A great deal was said at the time by British sympathisers of the kindness of the Boers to the prisoners and wounded of their antagonists; but the  opinions of Mr. Rider Haggard and Sir Owen Lanyon are worth considering. The former, in writing of this engagement, says that "after the fight Conductor Egerton, with a sergeant, was allowed to walk into Pretoria to obtain  medical assistance, the Boers refusing to give him a horse, or even allow him to use his own. . . . I may mention that a Zulu driver, who was with the rear-guard, and escaped into Natal, stated that the Boers shot all the wounded  men who formed that body. His statement was to a certain extent borne out by the evidence of one of the survivors, who stated that all the bodies found in that part of the field, nearly three-quarters of a mile away from the head  of the column, had a bullet-hole through the head or breast, in addition to their other wounds." The Administrator of the Transvaal in Council thus comments on the occurrence in an official minute: "The surrounding and  gradual hemming in under a flag of truce of a force, and the selection of spots from which to direct their fire, as in the case of the unprovoked attack of the rebels upon Colonel Anstruther's force, is a proceeding of which very  few like incidents can be mentioned in the annals of civilised warfare."

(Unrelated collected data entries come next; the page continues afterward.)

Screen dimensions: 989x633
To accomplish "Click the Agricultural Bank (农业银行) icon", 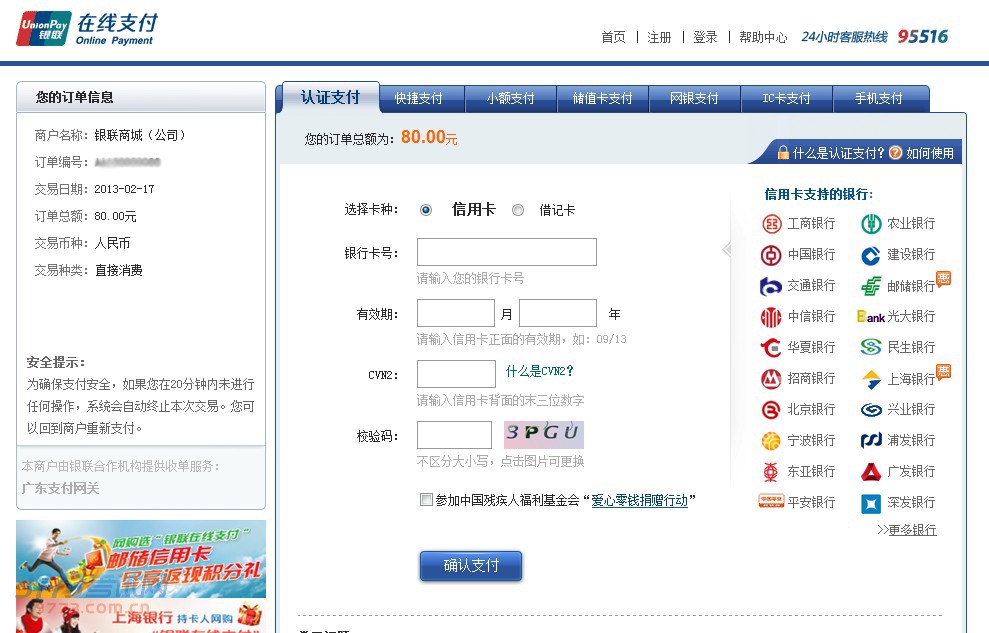I will pyautogui.click(x=871, y=224).
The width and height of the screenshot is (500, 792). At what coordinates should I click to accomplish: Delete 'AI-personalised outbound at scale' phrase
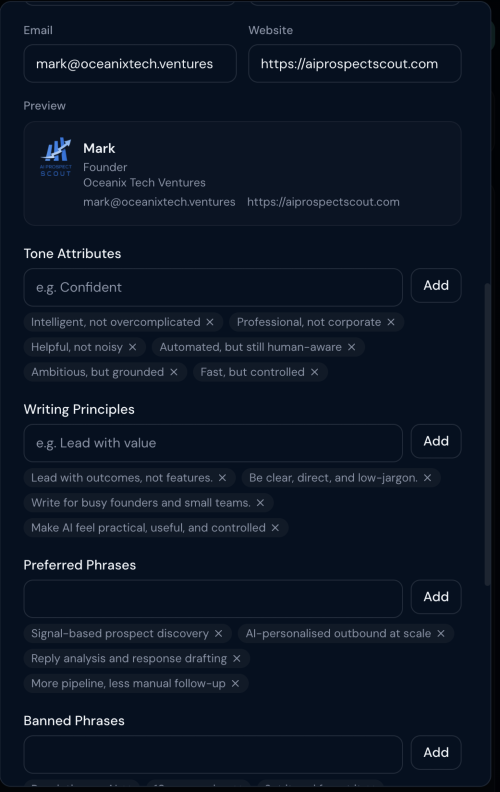[441, 633]
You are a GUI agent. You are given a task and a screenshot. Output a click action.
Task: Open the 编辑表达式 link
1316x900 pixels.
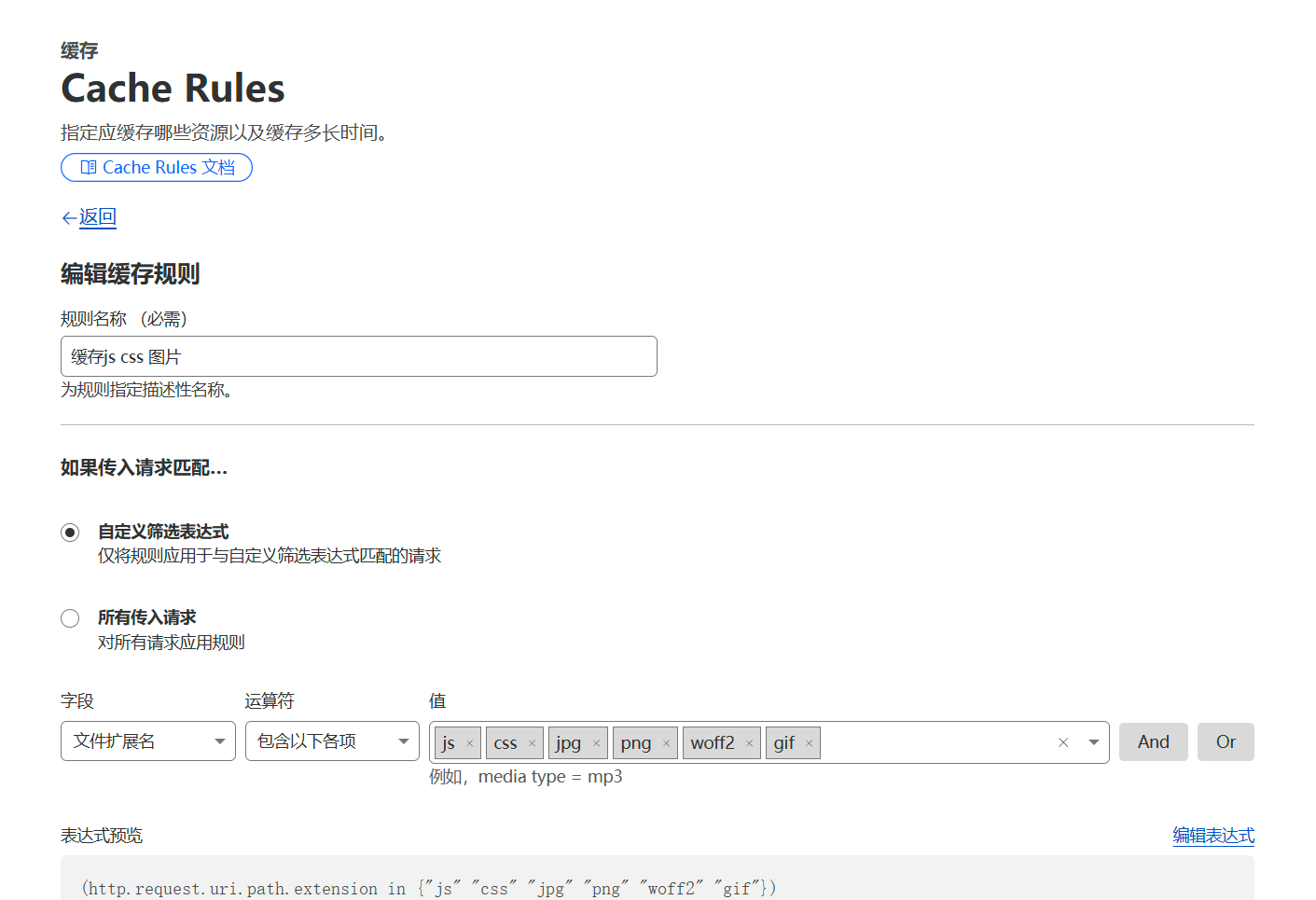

Sir Owen Lanyon, writing from the scene of action in Pretoria, says-" The Boers were very clever in being kind to our wounded soldiers, for they  well knew that such action would obtain sympathy at home. But where it was impossible for their deeds to become known their conduct was far from creditable to them. Poor Clarke and Raaf were kept for two months in a dark room, and  were only allowed out twice for exercise. Barlow was robbed of everything, and only left the clothes he stood in. A Hollander, who is secretary to Cronj6 at Potchefstrom, is still wearing the rings of poor Captain Falls, who was  shot. Englishmen have been murdered, flogged, and robbed of everything. The Boers at Potchefstrom forced the prisoners of war to dig their trenches, and some were shot from the Fort while so employed. Woite and Van der Linden were  shot as spies, because they had been in the Boer camp and left it some days before they proclaimed the Republic. Carolus, a Cape boy, was shot by Boer court-martial because he left the Fort when food became scarce. A white man and  nine natives were similarly shot without any trial. Explosive bullets were used, notwithstanding that Colonel Winsloe pointed out to the Boer leader in a letter that such was against the rules of war."

There is ample  evidence that acts of treachery and barbarity similar to and worse than those mentioned by Colonel Lanyon were perpetrated by the insurgents.